WHAT IS EXPECTED: Translate this sentence from the news excerpt below on B.C. sawmill closures into Spanish: "The B.C. government wants to focus on helping communities and workers after the closures and to find ways over the longer term to get more value out of the timber supply."

PAGE EXCERPT:
/---
VANCOUVER SUN –There are no immediate solutions to prevent more sawmills closures in the B.C. Interior as the amount of timber available for logging has been significantly reduced by the mountain pine beetle epidemic.

According to a report in the Vancouver Sun, both the B.C. government and industry agreed on that point as a sixth wood-manufacturing facility announced a mill or shift closure in the past seven months.

Norbord Inc., which operates an oriented strand board mill in 100 Mile House, cited the reasons for its closure as the beetle epidemic and, more recently, the increased number of wildfires that have led to wood-supply shortages and high prices. The timber-supply problem has been exacerbated by lumber prices that are falling in B.C.’s main market, the United States.

“I think we are dealing with the reality of the timber supply coming home to roost. It’s not something that wasn’t known,” B.C. Forests Minister Doug Donaldson said Wednesday.

The B.C. government wants to focus on helping communities and workers after the closures and to find ways over the longer term to get more value out of the timber supply.

The mayor of 100 Mile House, Mitch Campsall, and others are lobbying to have Crown timber harvesting fees – called stumpage – reduced to make B.C. mills more competitive.
\---
GIVEN RECORDS:
/---
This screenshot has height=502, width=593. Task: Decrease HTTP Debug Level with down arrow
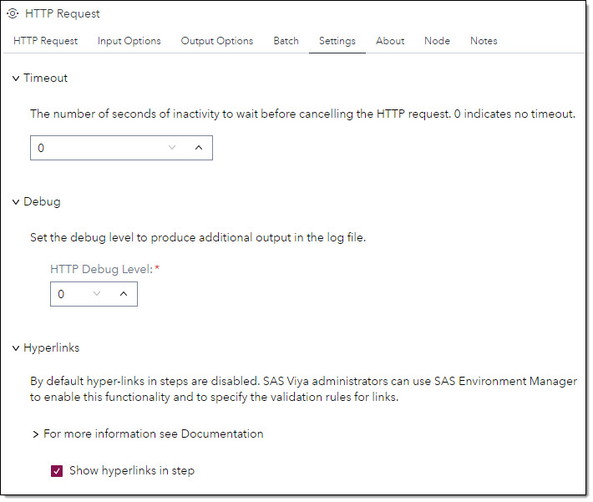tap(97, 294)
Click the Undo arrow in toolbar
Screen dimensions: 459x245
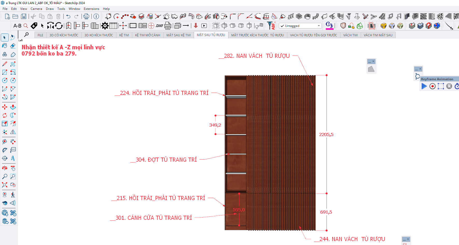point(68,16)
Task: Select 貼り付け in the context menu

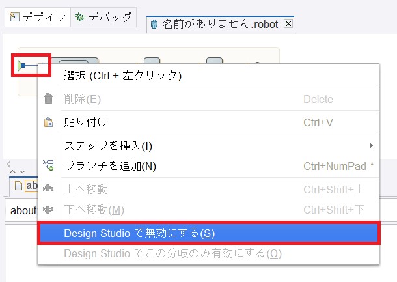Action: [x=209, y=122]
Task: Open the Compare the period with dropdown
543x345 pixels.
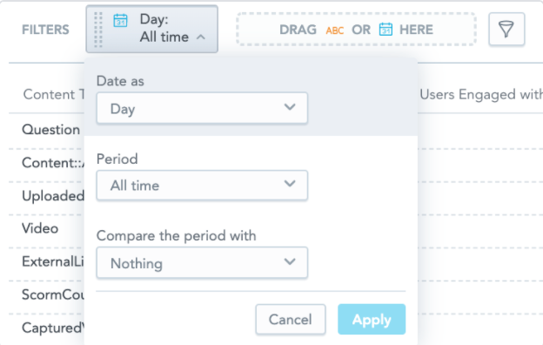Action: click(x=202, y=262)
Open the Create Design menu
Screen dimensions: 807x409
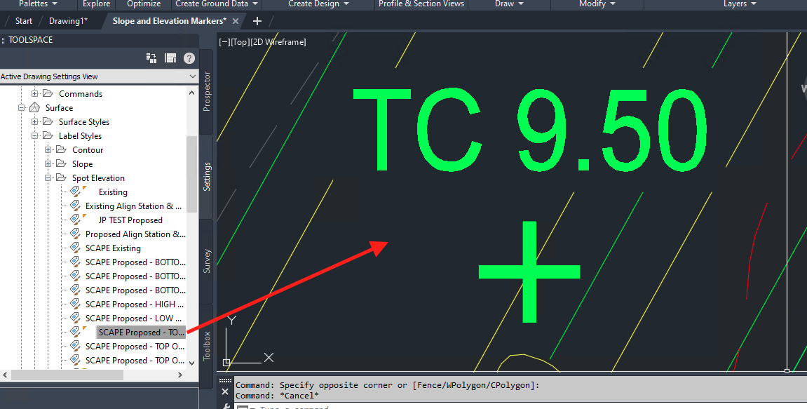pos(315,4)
\---
/---
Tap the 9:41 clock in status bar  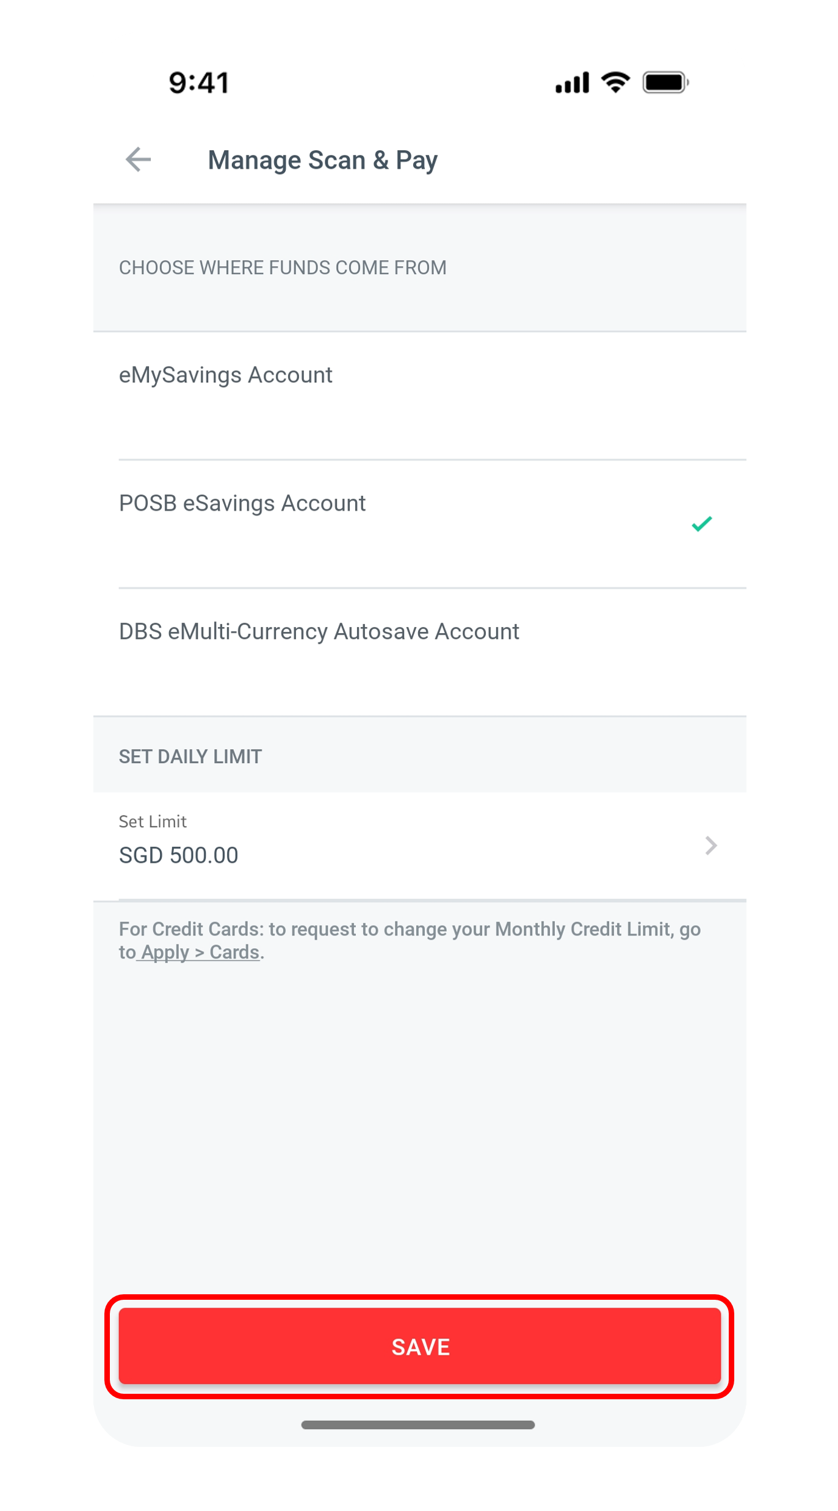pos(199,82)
\---
REPLY TO THE TASK: El gobierno de B.C. quiere centrarse en ayudar a las comunidades y a los trabajadores tras los cierres, y en encontrar formas de obtener, a más largo plazo, más valor del suministro de madera.